Sports Business Journal has released its annual list of the 50 most influential people in sports. Go ahead and click on the link to see the list with some nice explanations about why each person was selected. It’s a good list, and I tend to favor SBJ’s over Forbes’ “Power 100” ranking even though it’s a lot of the same people.
ESPN head George Bodenheimer is No. 1, and it’s hard to argue with that, given that ESPN will one day control the universe and our souls. (We kid. Sort of. Though we’ve written about it before for sure.) ESPN has proven recently that they have the ability to outbid pretty much anyone for a sports property, and has no qualms about moving a top event from free TV to cable. (See the BCS and British Open deals.)

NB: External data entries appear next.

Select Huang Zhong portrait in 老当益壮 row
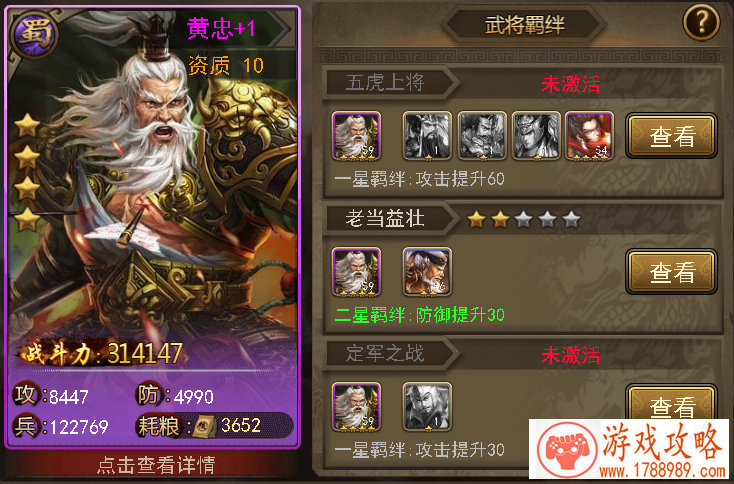Image resolution: width=734 pixels, height=484 pixels. tap(356, 272)
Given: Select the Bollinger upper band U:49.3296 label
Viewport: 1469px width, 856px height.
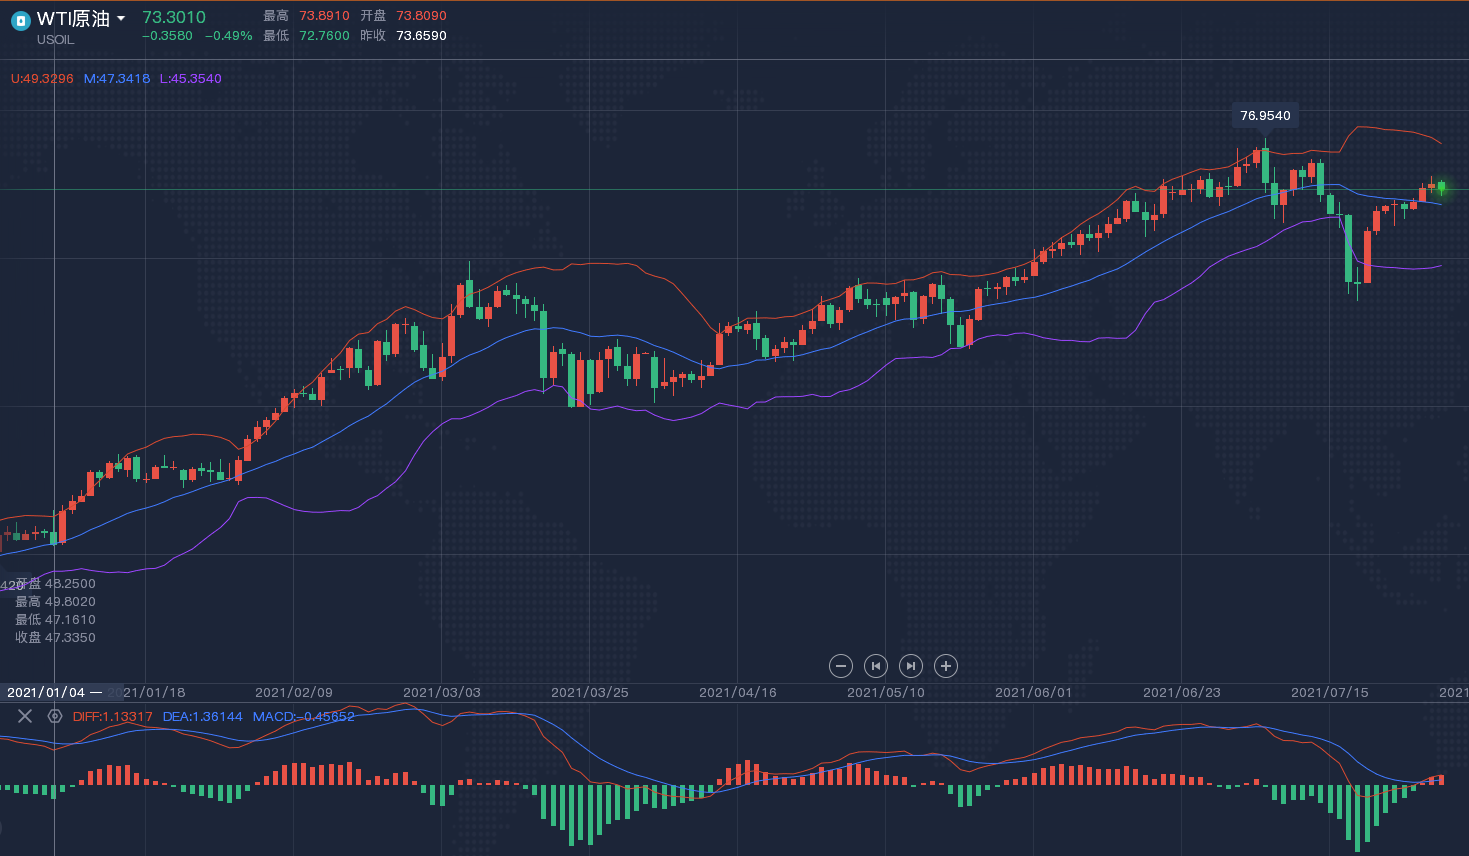Looking at the screenshot, I should (x=42, y=79).
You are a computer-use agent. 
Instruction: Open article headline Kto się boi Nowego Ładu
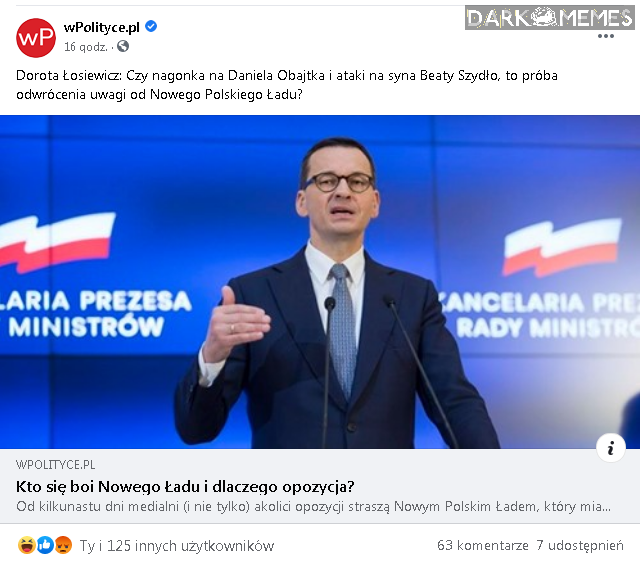click(185, 487)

I’m a little surprised to see NBA commish David Stern ahead of the NFL’s Roger Goodell, but SBJ rightly gives a lot of credit to Stern for his expansion of the NBA globally.
The addition of Comcast’s David Cohen to the list is a great choice, though I’m not sure he belongs as high as #10. Cohen is essentially the man who gets involved in all of the disputes between Comcast and the regional sports networks. Given the company’s past disputes with MASN and the long-simmering disagreement with the NFL Network, I’m suprised he wasn’t on this list before.
A hat tip to SBJ for recognizing Nike President Charlie Denson, although they could have also gone with Mark Parker, the company’s CEO. Other publications insist on putting chairman Phil Knight on their lists even though his day-to-day involvement has declined since his retirement as president in 2004.
Nice to see Adidas Chairman and CEO Herbert Hainer at #15, right under Denson.
I do have one big quibble with SBJ, and that’s the failure to list a single athlete. I understand SBJ is a publication geared toward sports executives, but the failure to include either Tiger Woods or LeBron James seems iike an oversight.